## [WORK REQUEST]
Return every record exactly as it appears. Leave nothing out.

## [EXERCISE MATERIALS]

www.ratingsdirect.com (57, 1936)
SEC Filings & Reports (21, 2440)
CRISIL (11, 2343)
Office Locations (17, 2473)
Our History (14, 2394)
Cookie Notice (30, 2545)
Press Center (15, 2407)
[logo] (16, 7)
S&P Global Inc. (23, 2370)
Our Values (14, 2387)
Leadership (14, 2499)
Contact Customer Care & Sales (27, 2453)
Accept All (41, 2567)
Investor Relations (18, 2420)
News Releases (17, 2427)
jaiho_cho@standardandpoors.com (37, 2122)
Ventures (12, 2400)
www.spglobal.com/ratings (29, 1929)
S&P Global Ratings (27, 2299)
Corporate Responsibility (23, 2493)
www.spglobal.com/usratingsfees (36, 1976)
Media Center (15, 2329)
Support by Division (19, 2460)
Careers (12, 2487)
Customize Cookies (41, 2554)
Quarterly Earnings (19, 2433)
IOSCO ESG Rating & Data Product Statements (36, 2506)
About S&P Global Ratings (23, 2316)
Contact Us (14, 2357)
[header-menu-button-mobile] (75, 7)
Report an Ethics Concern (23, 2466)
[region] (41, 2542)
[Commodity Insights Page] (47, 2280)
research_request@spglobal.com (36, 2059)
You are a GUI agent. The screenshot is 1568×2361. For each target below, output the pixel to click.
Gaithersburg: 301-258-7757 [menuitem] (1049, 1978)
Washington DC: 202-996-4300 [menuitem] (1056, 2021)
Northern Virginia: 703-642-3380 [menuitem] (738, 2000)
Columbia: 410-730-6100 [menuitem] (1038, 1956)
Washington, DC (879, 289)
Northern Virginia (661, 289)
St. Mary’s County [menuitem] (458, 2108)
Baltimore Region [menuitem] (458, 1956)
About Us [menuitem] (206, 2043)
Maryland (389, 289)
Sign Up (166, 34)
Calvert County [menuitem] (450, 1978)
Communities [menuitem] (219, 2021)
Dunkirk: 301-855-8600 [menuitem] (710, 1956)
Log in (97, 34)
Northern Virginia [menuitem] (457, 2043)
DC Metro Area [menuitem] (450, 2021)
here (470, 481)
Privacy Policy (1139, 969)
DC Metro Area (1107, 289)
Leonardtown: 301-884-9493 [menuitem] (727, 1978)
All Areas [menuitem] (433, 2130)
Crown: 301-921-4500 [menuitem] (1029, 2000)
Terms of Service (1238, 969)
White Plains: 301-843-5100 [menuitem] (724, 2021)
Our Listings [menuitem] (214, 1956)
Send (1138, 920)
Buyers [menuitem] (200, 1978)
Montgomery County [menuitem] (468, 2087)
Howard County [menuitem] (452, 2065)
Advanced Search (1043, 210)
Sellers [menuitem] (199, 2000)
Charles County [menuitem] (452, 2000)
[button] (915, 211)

## [EXERCISE ANSWER]
www.ratingsdirect.com (57, 1936)
SEC Filings & Reports (21, 2440)
CRISIL (11, 2343)
Office Locations (17, 2473)
Our History (14, 2394)
Cookie Notice (30, 2545)
Press Center (15, 2407)
[logo] (16, 7)
S&P Global Inc. (23, 2370)
Our Values (14, 2387)
Leadership (14, 2499)
Contact Customer Care & Sales (27, 2453)
Accept All (41, 2567)
Investor Relations (18, 2420)
News Releases (17, 2427)
jaiho_cho@standardandpoors.com (37, 2122)
Ventures (12, 2400)
www.spglobal.com/ratings (29, 1929)
S&P Global Ratings (27, 2299)
Corporate Responsibility (23, 2493)
www.spglobal.com/usratingsfees (36, 1976)
Media Center (15, 2329)
Support by Division (19, 2460)
Careers (12, 2487)
Customize Cookies (41, 2554)
Quarterly Earnings (19, 2433)
IOSCO ESG Rating & Data Product Statements (36, 2506)
About S&P Global Ratings (23, 2316)
Contact Us (14, 2357)
[header-menu-button-mobile] (75, 7)
Report an Ethics Concern (23, 2466)
[region] (41, 2542)
[Commodity Insights Page] (47, 2280)
research_request@spglobal.com (36, 2059)
You are a GUI agent. The screenshot is 1568×2361. For each target below, output the pixel to click.
Gaithersburg: 301-258-7757 [menuitem] (1049, 1978)
Washington DC: 202-996-4300 [menuitem] (1056, 2021)
Northern Virginia: 703-642-3380 [menuitem] (738, 2000)
Columbia: 410-730-6100 [menuitem] (1038, 1956)
Washington, DC (879, 289)
Northern Virginia (661, 289)
St. Mary’s County [menuitem] (458, 2108)
Baltimore Region [menuitem] (458, 1956)
About Us [menuitem] (206, 2043)
Maryland (389, 289)
Sign Up (166, 34)
Calvert County [menuitem] (450, 1978)
Communities [menuitem] (219, 2021)
Dunkirk: 301-855-8600 [menuitem] (710, 1956)
Log in (97, 34)
Northern Virginia [menuitem] (457, 2043)
DC Metro Area [menuitem] (450, 2021)
here (470, 481)
Privacy Policy (1139, 969)
DC Metro Area (1107, 289)
Leonardtown: 301-884-9493 [menuitem] (727, 1978)
All Areas [menuitem] (433, 2130)
Crown: 301-921-4500 [menuitem] (1029, 2000)
Terms of Service (1238, 969)
White Plains: 301-843-5100 [menuitem] (724, 2021)
Our Listings [menuitem] (214, 1956)
Send (1138, 920)
Buyers [menuitem] (200, 1978)
Montgomery County [menuitem] (468, 2087)
Howard County [menuitem] (452, 2065)
Advanced Search (1043, 210)
Sellers [menuitem] (199, 2000)
Charles County [menuitem] (452, 2000)
[button] (915, 211)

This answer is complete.